Three Falling Peaks Chart Pattern
- There is an upward trend before the start of the pattern.
- There is a downward trend during the formation of the pattern.
- In most of the cases, price continues to drop further, indicating a trend continual.
- Three peaks are observed during the formation of the pattern such that each peak is lower than its previous peak, indicating a downward trend.
- Also the shape of the peaks formed should be similar, i.e., if the first peak is wide, the next peak should be wide and similar to the first peak.
- This pattern is confirmed only if the price goes below the lowest valley in the pattern.
- Generally, there is approximately a 15% decline in the price level since the start of the pattern.
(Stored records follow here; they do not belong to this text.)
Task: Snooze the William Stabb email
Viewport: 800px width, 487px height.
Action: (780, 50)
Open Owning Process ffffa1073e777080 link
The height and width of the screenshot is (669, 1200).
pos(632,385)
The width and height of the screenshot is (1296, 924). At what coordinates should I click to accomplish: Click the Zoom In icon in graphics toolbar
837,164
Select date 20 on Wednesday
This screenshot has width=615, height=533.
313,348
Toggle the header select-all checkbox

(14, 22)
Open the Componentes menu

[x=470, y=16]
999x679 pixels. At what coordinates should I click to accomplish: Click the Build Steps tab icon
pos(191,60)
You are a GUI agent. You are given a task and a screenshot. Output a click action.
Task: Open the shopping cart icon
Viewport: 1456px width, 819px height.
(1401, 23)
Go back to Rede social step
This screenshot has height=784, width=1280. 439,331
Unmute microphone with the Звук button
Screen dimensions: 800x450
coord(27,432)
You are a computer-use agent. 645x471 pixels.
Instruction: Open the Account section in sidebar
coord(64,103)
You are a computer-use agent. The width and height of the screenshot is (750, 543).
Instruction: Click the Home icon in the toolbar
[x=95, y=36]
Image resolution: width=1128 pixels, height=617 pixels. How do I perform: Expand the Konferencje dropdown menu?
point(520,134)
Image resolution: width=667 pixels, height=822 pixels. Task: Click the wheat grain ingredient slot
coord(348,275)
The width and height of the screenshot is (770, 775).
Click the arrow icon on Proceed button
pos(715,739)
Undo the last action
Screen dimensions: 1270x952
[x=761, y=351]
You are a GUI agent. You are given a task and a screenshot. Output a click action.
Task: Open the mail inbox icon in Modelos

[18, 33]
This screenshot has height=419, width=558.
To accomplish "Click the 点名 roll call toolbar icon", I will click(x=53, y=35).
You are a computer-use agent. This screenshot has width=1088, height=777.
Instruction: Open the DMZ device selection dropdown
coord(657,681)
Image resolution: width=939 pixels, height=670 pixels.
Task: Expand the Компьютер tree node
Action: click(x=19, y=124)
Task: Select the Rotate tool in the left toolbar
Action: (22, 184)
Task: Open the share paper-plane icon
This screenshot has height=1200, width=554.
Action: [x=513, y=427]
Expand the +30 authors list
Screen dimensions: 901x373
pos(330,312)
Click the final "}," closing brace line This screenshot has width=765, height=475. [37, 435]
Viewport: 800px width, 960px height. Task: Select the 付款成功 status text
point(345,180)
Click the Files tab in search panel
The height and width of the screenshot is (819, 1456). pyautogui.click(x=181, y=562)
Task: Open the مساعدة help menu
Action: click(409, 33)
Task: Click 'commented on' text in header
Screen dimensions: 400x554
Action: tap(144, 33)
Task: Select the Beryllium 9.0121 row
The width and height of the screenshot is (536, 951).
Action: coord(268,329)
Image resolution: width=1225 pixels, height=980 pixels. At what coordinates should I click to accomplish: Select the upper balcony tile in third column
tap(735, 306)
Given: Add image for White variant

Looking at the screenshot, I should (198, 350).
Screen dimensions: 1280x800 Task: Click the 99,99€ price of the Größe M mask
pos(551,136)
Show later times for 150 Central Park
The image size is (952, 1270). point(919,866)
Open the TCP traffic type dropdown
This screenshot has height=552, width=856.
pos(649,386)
This is the 1 day chart of Axis Bank (NSE) around Feb-April, 2012
- Calculate the price difference between the highest peak and the lowest valley formed in the pattern. Multiply it with the percentage meeting price target (~23%).
- Subtract the aggregate value from the lowest valley to get the downward price target.
- Traders can enter the market and initiate their short position after the pattern is confirmed. A stop order can be placed slightly above the most recent peak.
- If price rises above any of the peaks, traders should immediately execute short covering.
- In some of the cases, the first valley formed is much lower than the second valley. In such cases, traders who want to enter the market should take the low of the second valley as the confirmation price.